• Stated task: Count the lines below that contain the word "avatar", and reply with the number alone. Letter case matters.

• Entries shown:
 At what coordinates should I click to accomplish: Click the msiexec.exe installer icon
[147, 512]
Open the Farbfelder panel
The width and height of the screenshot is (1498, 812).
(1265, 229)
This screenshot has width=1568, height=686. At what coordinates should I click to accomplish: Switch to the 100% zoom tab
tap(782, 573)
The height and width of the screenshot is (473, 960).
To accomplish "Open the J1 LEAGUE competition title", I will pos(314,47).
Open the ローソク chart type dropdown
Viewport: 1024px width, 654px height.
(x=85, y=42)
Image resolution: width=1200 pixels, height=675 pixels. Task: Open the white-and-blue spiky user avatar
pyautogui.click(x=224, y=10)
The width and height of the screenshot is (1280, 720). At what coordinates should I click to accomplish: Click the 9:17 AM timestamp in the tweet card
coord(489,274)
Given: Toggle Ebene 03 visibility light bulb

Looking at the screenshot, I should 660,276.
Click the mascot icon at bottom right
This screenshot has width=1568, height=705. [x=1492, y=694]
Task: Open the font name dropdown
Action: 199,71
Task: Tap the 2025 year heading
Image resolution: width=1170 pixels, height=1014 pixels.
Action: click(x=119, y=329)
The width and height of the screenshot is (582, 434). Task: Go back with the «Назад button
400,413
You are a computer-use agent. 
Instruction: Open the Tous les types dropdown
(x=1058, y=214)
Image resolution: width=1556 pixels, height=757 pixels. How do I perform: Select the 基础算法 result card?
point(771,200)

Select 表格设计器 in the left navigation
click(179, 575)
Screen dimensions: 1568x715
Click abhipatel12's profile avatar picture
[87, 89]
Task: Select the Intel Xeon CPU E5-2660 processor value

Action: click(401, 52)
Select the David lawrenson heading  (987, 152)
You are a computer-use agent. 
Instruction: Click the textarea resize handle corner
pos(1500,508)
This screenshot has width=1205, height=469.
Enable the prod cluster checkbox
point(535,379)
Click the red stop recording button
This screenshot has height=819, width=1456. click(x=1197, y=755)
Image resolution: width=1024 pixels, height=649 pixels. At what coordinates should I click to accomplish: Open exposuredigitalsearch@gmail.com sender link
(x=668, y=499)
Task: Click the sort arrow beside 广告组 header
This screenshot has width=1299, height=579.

• Correct result: 2